**Entries shown**

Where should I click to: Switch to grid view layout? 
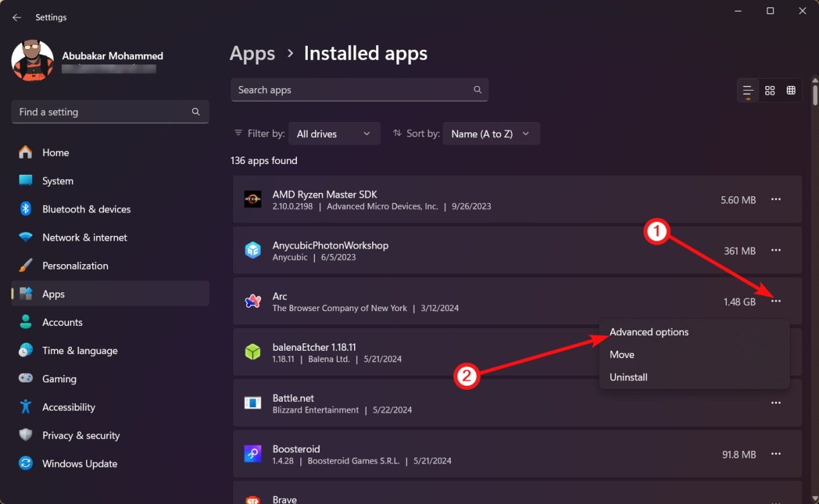click(x=770, y=89)
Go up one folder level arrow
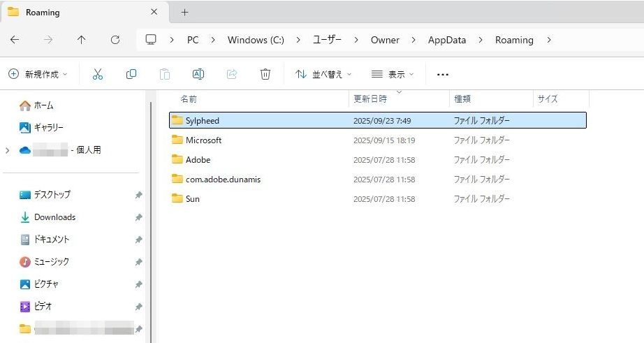The image size is (644, 343). [82, 40]
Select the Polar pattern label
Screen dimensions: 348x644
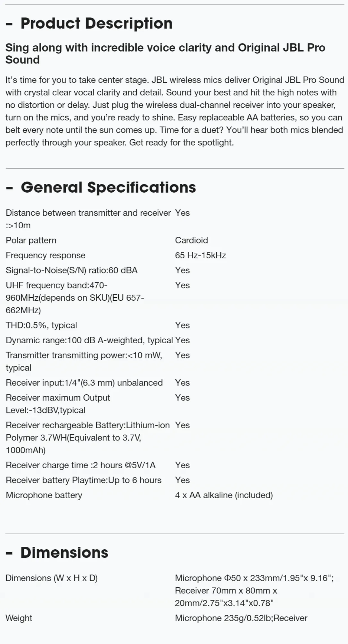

**Work request**
Your copy should match the data above exactly, apart from the pictures.

**The completed task**
Where should I click to: Switch to grid view layout? 
click(x=770, y=89)
Go up one folder level arrow
The image size is (644, 343). [82, 40]
Select the Polar pattern label
Screen dimensions: 348x644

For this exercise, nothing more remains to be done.